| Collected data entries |
......
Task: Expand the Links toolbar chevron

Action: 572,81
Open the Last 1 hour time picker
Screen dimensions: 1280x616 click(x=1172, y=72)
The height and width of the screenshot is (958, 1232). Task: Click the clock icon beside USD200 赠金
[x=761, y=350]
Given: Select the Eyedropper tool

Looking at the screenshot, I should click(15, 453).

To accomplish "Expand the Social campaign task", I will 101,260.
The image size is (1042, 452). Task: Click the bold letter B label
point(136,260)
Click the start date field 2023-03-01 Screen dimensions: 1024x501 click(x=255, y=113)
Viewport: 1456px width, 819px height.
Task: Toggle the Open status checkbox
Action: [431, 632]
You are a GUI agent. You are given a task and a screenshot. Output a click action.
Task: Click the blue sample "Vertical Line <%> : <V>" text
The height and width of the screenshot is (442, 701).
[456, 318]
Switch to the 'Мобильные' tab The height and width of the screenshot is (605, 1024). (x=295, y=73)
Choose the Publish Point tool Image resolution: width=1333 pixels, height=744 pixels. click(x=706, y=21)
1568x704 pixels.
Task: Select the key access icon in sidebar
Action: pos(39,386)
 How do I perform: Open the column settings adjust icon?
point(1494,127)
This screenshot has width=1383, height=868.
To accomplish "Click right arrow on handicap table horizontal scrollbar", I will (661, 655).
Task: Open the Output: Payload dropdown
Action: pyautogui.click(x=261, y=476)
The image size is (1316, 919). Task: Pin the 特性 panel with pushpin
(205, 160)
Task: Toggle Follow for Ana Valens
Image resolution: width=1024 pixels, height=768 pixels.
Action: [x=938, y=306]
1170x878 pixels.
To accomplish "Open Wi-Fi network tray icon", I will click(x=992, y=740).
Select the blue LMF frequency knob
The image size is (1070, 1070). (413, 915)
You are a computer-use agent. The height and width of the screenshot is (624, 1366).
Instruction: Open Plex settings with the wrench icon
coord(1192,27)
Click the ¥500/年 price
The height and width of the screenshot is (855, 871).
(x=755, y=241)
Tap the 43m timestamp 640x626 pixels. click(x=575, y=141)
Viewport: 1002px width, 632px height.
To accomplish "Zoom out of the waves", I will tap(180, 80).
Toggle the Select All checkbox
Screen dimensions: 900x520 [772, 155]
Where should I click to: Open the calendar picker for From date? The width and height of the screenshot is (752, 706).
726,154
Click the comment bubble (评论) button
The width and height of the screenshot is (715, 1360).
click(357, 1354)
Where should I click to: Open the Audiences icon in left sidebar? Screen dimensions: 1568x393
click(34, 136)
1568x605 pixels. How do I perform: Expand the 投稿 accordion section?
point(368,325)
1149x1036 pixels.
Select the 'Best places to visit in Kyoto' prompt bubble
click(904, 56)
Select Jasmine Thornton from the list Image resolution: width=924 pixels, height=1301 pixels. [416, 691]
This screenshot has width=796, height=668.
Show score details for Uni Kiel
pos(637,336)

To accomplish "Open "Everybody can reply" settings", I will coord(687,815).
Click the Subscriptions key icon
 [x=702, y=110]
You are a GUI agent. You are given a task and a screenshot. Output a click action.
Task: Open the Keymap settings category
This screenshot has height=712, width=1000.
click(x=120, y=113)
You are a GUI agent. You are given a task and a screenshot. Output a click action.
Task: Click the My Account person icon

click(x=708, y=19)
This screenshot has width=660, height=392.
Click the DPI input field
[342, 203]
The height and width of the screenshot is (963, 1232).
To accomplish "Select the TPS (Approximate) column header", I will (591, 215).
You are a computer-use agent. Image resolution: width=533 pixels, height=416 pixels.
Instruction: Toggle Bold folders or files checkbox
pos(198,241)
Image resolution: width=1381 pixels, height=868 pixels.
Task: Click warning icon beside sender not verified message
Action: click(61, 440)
......
Whichever lines of the data include the word "computer", pull them out.

| Exercise answer |
You are a computer-use agent. The height and width of the screenshot is (624, 1366).
You are a computer-use agent. Image resolution: width=533 pixels, height=416 pixels.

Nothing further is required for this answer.